How to Set Up Your Firm’s Website and Attract Visitors
Doing business nowadays is radically different than it was just a few years ago. Case in point: Everyone recognizes the need to carry business cards that you can hand out to prospective clients, but have you established a Website for your practice yet? In this day and age, it’s tantamount to having a business card.
In fact, setting up a Website is one of the most important aspects of marketing your practice. Your Website should be graphically stimulating and informative without being garish. You will want to maintain your professionalism yet capture the interest of casual “surfers” on the web.

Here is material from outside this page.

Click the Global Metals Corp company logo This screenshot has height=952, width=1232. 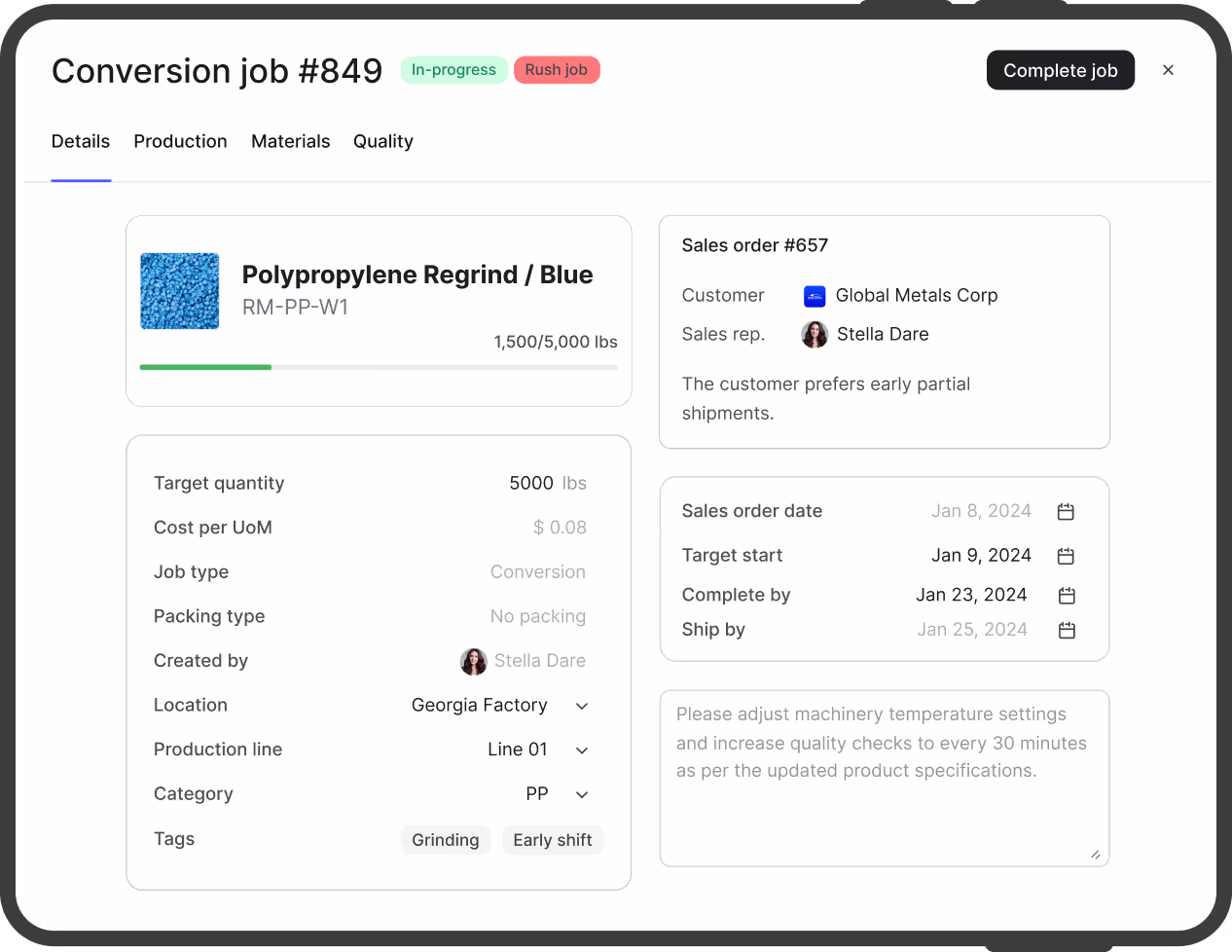click(814, 296)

Most significantly, the Website should provide all the information needed to develop an all-around view of your practice. Give clients and prospects a reason to keep returning to your website. Update it periodically with new information, but don’t create a site that is so overloaded it takes an eternity to load. It’s easy for people browsing your site to get frustrated and move on. You can measure the level of interest by the number of “hits” your site receives.
One way to boost your Website traffic is by linking it to newer social media such as Facebook or Twitter, or by writing a blog.
On Facebook, your clients can see your page and then click the ‘like’ button. Once they ‘like’ your business, you are a part of their Facebook profile, and all of their friends can see this passive referral. By updating your Facebook profile, you can offer the members of your Facebook circle useful information, such as reminders of important deadlines, news about new or changed laws, or links to helpful articles that you’ve found online.
Twitter allows you to send “‘tweets” of up to 140 characters to followers of your Twitter account. Like Facebook, it can be used for short reminders, news, or to share links.
If you want to provide prospective clients with more in-depth information, consider writing a blog. Blogs usually contain short articles, but can also include other content, such as video files. To be successful, you need to constantly update your blog with fresh content. Blogs are available to casual web surfers, and those who find your blog useful may subscribe to its Web feed.
Make sure that the various aspects of your firm’s online presence are linked to each other. To encourage current clients to join their social media circles, many businesses include notes on their website, business cards, or even invoices inviting their customers to visit them on Facebook or Twitter.
E-mail marketing can take many forms, such as sending an e-zine to individuals who respond to an open invitation. But if you’re especially industrious, you can go the extra yard by offering a valuable new service for online users. Set up an e-mail “hotline” that encourages questions from prospects and clients. Once you do this, it’s important that you respond quickly and accurately to their queries. Naturally, you won’t want to give away the farm—after all, you are in business to make money—but you can provide enough information to whet the writer’s appetite. You will find that any inquiry often leads to new business.
Complement the e-mail hotline with a section on your Website called “Frequently Asked Questions” (FAQs). By posting FAQs on your site, you will avoid unnecessary repetition.
Tax return preparers should exercise caution in using client lists, including e-mail addresses, that are culled from client’s tax returns. Under IRS regulations these lists may be used solely for the purpose of soliciting additional tax return business or providing general business or economic information or analysis to clients. A client list may not be used to solicit any service or product other than tax return preparation services.
Put the IRS on Your Marketing Team
You can team up with the IRS to market your practice. IRS’s Marketing Express allows tax preparers to create and customize IRS communication products with your name, location, contact information and hours of service.
For cyber marketing, the IRS offers “widgets” that can be posted on your Web site, Facebook page, or other social media. Each widget contains a graphic “teaser” about a particular tax topic, such as the EITC, withholding changes, retirement plans, and the like, and directs users to the IRS website for further information. The widgets display the official IRS logo, lending your website or social media page an air of official authority.
You can check out the full range of Marketing Express materials, including IRS widgets here. at www.marketingexpress.irs.gov/mexpress/main/.